Skilled interactions with sounding objects, such as drumming, rely on resolving the uncertainty in the acoustical and tactual feedback signals generated by vibrating objects. Uncertainty may arise from mis-estimation of the objects' geometry-independent mechanical properties, such as surface stiffness. How multisensory information feeds back into the fine-tuning of sound-generating actions remains unexplored. Participants (percussionists, non-percussion musicians, or non-musicians) held a stylus and learned to control their wrist velocity while repeatedly striking a virtual sounding object whose surface stiffness was under computer control. Sensory feedback was manipulated by perturbing the surface stiffness specified by audition and haptics in a congruent or incongruent manner. The compensatory changes in striking velocity were measured as the motor effects of the sensory perturbations, and sensory dominance was quantified by the asymmetry of congruency effects across audition and haptics. A pronounced dominance of haptics over audition suggested a superior utility of somatosensation developed through long-term experience with object exploration. Large interindividual differences in the motor effects of haptic perturbation potentially arose from a differential reliance on the type of tactual prediction error for which participants tend to compensate: vibrotactile force versus object deformation. Musical experience did not have much of an effect beyond a slightly greater reliance on object deformation in mallet percussionists. The bias toward haptics in the presence of crossmodal perturbations was greater when participants appeared to rely on object deformation feedback, suggesting a weaker association between haptically sensed object deformation and the acoustical structure of concomitant sound during everyday experience of actions upon objects.

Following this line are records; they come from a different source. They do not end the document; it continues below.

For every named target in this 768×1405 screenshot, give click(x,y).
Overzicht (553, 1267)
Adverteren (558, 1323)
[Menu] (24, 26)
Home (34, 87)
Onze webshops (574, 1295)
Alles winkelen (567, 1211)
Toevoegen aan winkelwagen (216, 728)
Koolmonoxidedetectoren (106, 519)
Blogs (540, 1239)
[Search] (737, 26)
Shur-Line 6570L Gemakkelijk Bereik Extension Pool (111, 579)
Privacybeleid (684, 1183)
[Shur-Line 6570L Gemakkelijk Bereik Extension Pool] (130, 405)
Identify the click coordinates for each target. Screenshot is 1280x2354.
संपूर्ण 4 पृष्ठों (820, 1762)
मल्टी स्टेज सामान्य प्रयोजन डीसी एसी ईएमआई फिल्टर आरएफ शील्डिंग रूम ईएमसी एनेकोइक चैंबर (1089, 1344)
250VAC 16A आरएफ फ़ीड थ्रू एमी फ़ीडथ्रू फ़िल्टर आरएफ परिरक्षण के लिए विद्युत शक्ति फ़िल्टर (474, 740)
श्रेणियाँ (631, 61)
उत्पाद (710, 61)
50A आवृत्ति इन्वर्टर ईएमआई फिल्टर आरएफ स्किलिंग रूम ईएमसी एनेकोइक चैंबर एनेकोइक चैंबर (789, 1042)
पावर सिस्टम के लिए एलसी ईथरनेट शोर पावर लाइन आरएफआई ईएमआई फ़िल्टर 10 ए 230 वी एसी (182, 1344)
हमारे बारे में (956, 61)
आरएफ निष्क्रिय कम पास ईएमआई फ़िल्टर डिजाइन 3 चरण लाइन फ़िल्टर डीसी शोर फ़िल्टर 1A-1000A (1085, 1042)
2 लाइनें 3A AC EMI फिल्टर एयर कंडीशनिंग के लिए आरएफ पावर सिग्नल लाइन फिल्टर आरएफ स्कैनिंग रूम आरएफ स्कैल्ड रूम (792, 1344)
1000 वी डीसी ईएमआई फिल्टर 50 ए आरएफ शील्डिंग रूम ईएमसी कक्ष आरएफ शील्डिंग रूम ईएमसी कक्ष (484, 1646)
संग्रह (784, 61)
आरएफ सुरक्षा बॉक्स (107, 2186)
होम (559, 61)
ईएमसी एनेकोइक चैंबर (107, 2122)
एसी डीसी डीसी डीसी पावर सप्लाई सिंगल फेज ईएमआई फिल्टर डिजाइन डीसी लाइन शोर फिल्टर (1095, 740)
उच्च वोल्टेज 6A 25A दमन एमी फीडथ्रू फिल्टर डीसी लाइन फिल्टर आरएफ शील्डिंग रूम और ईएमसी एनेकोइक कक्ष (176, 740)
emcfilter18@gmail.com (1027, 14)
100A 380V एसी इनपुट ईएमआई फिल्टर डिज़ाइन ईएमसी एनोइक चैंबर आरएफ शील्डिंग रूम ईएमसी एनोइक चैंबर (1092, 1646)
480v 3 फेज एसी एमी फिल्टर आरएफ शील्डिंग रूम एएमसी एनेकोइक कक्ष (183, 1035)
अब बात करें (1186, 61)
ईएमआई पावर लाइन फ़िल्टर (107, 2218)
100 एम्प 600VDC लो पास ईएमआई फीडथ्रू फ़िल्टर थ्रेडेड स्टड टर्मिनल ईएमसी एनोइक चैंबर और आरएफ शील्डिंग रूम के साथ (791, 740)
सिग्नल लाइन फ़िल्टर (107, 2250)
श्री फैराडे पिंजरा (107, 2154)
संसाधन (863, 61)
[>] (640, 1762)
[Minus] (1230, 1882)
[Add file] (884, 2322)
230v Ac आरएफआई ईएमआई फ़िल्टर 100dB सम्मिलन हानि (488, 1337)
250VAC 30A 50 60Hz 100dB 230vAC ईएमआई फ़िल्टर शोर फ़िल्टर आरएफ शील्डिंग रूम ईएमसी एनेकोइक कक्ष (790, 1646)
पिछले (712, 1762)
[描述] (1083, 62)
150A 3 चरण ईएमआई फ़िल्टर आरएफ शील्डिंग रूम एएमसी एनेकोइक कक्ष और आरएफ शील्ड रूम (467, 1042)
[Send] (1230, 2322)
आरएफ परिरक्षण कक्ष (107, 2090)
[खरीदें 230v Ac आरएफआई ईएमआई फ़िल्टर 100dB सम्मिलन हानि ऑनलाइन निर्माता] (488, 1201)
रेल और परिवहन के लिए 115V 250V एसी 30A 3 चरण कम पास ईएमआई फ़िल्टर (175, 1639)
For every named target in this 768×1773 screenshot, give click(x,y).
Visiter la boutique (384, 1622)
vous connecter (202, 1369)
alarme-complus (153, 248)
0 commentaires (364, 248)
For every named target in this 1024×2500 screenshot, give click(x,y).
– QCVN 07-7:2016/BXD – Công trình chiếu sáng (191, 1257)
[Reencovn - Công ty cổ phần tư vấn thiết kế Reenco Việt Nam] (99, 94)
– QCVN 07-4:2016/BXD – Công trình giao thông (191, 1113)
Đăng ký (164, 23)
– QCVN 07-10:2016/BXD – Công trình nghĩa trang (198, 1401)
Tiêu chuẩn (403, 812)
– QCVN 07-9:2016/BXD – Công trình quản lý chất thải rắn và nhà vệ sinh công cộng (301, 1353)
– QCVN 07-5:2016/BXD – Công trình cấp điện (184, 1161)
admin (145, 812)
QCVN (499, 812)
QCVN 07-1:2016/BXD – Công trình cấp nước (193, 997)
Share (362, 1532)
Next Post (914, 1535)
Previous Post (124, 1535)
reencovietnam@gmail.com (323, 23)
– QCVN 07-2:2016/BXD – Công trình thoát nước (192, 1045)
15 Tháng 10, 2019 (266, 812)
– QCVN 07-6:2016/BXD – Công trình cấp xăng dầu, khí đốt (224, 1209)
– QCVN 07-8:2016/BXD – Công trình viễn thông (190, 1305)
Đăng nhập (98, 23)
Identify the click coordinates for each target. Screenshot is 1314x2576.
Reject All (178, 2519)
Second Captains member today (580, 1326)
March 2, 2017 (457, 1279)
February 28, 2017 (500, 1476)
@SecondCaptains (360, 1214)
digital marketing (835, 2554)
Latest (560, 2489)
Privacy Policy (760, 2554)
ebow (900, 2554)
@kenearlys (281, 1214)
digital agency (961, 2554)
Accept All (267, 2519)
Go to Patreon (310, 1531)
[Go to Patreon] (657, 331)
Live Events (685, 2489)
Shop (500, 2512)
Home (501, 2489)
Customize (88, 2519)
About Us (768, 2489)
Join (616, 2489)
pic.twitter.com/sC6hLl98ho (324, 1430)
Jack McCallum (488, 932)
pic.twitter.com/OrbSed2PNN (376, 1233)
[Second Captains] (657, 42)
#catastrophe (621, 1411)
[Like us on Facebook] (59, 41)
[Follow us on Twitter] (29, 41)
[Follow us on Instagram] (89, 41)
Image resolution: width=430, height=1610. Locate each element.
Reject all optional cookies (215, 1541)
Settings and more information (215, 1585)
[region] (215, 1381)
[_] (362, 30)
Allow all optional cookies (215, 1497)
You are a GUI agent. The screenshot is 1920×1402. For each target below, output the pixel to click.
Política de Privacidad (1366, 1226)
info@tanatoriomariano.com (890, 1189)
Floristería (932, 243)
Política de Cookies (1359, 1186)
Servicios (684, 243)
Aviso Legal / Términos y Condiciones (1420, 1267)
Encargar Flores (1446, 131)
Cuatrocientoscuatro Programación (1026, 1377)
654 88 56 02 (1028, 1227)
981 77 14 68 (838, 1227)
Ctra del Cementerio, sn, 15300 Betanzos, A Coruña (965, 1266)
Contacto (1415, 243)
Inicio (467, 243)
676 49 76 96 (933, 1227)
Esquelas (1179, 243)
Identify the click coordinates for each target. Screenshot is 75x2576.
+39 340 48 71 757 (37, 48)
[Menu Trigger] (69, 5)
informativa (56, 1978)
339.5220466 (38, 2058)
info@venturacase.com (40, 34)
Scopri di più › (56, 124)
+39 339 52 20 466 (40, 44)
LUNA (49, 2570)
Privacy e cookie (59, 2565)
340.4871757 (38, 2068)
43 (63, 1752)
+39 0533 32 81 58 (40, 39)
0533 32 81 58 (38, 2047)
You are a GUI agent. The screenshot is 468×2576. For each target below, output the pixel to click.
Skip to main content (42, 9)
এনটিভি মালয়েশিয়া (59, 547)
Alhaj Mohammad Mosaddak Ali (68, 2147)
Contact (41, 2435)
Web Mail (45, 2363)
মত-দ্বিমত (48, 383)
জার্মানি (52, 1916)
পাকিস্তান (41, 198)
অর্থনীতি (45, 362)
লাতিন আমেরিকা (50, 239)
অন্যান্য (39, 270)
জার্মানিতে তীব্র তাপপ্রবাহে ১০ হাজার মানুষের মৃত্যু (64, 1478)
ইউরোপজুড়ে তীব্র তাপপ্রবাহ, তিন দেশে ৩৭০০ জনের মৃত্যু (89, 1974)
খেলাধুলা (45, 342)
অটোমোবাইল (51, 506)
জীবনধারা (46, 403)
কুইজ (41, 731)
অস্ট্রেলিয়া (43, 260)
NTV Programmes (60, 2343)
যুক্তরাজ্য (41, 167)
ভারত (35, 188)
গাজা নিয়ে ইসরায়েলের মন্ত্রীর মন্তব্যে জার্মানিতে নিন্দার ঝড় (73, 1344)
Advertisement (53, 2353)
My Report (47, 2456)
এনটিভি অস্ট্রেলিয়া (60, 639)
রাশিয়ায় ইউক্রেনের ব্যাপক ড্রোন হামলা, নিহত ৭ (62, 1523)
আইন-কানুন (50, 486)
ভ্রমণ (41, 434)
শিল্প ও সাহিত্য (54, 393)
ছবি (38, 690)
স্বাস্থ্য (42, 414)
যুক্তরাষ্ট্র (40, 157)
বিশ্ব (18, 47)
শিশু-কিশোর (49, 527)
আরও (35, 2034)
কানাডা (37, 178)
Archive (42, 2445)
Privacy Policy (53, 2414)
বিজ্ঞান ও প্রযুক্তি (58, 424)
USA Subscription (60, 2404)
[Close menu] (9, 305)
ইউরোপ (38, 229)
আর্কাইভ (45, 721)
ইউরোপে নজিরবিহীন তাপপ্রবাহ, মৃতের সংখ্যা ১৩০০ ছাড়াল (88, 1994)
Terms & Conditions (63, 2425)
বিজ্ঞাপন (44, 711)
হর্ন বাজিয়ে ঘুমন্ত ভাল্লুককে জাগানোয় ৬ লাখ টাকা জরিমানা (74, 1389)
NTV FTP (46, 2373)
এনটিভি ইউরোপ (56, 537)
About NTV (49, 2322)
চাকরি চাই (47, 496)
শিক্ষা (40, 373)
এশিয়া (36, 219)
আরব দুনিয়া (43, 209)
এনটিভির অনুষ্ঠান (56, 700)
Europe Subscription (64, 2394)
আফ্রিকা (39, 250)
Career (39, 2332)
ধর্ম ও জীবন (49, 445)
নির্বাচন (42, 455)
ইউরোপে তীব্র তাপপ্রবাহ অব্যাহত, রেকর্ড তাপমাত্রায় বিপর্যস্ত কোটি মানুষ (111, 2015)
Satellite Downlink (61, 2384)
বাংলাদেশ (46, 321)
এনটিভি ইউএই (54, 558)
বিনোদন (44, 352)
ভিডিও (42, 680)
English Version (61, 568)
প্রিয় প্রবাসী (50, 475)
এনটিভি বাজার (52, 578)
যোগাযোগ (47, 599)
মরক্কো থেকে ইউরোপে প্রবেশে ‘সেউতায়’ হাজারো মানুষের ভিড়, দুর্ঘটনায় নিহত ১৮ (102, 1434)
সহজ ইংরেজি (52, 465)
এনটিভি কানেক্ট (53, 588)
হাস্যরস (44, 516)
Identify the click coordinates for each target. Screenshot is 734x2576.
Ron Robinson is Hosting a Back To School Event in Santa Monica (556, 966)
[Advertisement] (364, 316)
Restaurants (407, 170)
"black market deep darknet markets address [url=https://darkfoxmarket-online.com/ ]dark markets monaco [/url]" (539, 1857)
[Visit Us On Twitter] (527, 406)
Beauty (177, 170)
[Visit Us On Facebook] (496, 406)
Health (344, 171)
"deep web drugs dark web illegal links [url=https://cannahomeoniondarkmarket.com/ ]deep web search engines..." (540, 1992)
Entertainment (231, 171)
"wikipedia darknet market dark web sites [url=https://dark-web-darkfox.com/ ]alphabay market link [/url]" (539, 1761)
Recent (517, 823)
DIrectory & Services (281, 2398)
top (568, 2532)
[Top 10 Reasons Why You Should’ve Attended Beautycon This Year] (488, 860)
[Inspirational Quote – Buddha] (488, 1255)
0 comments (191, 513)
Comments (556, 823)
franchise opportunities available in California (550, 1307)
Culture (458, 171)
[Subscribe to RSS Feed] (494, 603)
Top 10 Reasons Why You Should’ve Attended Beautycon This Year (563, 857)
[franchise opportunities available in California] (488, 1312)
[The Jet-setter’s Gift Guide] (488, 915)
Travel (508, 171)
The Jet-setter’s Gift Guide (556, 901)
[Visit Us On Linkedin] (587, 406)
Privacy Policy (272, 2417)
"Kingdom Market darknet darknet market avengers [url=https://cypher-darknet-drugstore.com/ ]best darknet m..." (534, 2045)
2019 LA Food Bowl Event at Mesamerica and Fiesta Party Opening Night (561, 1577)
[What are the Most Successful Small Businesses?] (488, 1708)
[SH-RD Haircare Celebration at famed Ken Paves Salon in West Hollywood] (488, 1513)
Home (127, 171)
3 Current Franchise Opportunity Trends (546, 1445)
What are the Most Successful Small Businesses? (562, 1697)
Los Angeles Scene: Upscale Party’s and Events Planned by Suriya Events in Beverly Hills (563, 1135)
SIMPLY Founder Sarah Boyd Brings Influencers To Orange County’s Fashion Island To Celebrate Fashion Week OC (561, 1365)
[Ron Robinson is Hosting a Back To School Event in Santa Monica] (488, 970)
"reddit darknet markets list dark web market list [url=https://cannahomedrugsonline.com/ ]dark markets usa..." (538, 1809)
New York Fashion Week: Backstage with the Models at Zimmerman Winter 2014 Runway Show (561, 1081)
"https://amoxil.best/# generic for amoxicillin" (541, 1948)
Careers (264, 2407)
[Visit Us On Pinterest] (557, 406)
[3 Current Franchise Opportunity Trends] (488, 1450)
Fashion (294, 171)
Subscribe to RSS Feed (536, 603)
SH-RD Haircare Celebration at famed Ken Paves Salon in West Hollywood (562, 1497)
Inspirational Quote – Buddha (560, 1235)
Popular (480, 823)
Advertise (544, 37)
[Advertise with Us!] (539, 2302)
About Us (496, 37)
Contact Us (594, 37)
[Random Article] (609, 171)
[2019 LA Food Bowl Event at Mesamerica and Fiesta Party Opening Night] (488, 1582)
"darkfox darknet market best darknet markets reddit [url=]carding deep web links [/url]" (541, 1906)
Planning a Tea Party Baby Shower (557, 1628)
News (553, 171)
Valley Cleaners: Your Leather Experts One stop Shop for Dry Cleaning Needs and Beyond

与发声物体的熟练互动,如击鼓,依赖于解决由振动物体产生的声学和触觉反馈信号中的不确定性。不确定性可能源于对物体与几何形状无关的机械特性(如表面刚度)的错误估计。多感官信息如何反馈到发声动作的微调中仍未得到探索。参与者(打击乐手、非打击乐音乐家或非音乐家)手持触控笔,在反复敲击一个表面刚度由计算机控制的虚拟发声物体时,学习控制手腕速度。通过以一致或不一致的方式扰动听觉和触觉指定的表面刚度来操纵感官反馈。将敲击速度的补偿变化作为感官扰动的运动效应进行测量,并通过听觉和触觉上一致性效应的不对称性来量化感官优势。触觉对听觉的明显优势表明,通过长期的物体探索经验发展而来的躯体感觉具有更高的效用。触觉扰动的运动效应存在较大的个体差异,这可能源于参与者倾向于补偿的触觉预测误差类型的差异:振动触觉力与物体变形。音乐经验除了让槌击乐手对物体变形的依赖略有增加外,并没有太大影响。当参与者似乎依赖物体变形反馈时,在存在跨模态扰动的情况下对触觉的偏向更大,这表明在日常对物体进行动作的经验中,触觉感知到的物体变形与伴随声音的声学结构之间存在较弱的关联。